Our only costs now are topping up the generator every now and then and some LPG for the stove and BBQ. We also have a 130,000 litre rainwater tank so we never run out of beautiful clean, free water. On average, over the past 12 months, we use about 26 kWh of power a day.
On hot sunny days, with the airconditioners going, we sometimes generate/use 35 kWh or more. As we are not connected to the grid, the system only generates whatever power we are using after the batteries have been recharged to 100%.
We always looked on our lead acid batteries as an entry point. Since then we have seen all sorts of technology coming on-stream.
Salt water, flow batteries and of course lithium batteries with the big name Tesla making headlines have all advanced the choices now available.
Recently, we have particularly noted the introduction of a turn-key solution in a cabinet the size of a fridge by Melbourne company Arvio. At the top they have an SP Pro inverter, a tiny communications computer, and switching gear (all made in Melbourne).
In the cabinet below, the really exciting bit of kit is a supercapacitor energy storage device –like a battery but using graphene instead lead/acid or lithium.
Unlike traditional chemical-based batteries, supercapacitors can be charged in seconds, are capable of millions of charge/discharge cycles, will not burn or explode and are more environmentally friendly in terms of being made from readily available carbon rather than rarer and more toxic metals like lithium or cobalt.

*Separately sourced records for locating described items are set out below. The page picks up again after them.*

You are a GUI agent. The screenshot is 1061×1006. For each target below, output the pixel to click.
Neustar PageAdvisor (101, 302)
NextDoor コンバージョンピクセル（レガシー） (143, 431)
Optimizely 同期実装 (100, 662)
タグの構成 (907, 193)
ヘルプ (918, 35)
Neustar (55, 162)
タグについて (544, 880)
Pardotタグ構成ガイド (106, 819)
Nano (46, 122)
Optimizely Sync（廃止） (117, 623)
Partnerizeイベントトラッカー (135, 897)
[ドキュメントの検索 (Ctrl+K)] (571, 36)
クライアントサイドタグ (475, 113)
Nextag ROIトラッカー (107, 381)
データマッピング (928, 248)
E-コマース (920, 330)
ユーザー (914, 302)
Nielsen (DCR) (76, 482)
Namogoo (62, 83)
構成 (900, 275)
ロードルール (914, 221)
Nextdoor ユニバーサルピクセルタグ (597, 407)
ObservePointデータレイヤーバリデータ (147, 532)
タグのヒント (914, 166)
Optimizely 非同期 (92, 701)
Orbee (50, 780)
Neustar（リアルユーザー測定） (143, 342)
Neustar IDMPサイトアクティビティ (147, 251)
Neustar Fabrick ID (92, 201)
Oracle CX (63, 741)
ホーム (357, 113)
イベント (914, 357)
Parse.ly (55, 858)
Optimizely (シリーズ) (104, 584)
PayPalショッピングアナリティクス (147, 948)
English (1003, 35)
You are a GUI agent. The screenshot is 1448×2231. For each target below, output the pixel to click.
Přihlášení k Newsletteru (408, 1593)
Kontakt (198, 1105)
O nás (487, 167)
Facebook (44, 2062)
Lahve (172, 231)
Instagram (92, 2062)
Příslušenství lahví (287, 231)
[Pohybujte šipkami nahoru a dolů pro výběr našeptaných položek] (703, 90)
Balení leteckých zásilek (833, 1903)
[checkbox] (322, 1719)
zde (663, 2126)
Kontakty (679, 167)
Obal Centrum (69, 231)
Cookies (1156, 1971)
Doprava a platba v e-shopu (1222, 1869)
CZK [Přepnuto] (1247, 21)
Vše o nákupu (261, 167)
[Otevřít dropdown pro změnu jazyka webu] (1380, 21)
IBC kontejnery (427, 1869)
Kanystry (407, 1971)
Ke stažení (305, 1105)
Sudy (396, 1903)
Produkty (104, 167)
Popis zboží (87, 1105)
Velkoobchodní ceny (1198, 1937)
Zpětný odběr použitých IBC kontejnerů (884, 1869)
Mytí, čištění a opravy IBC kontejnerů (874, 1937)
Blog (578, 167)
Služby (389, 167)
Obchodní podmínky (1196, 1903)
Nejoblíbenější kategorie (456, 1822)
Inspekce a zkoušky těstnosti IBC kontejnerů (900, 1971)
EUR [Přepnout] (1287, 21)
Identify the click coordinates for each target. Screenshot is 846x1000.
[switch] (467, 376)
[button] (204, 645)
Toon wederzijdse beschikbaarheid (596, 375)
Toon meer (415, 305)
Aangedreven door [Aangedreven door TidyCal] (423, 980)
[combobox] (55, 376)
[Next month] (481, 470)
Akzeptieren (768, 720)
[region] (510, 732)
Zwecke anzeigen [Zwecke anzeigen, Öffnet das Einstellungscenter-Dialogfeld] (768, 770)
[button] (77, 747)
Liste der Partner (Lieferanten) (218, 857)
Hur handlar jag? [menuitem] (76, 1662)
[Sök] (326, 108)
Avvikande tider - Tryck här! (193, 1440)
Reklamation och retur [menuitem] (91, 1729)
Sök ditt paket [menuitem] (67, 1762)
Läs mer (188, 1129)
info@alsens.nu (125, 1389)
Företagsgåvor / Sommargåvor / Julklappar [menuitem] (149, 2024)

Our guess is that when it comes time to replace our batteries, this will be the dominant technology.
Lessons Learned: Summing up our off-grid experience-
- If you can afford to do so, particularly if you are building a new house, go off-grid
- Make all the right design and material choices to keep cold and heat out
- Reduce energy requirements by lighting and appliance choices and sensible modification of your behaviour and activity timing
- Keep an eye on new technology and have a long term saving plan to buy into better equipment down the track when you can benefit from upgrading
- Talk to as many people as you can about renewable energy and your off-grid experience in the hope that eventually the general public can be better educated and this may someday filter down to State and Federal Government politicians so they can then catch up with the rest of us!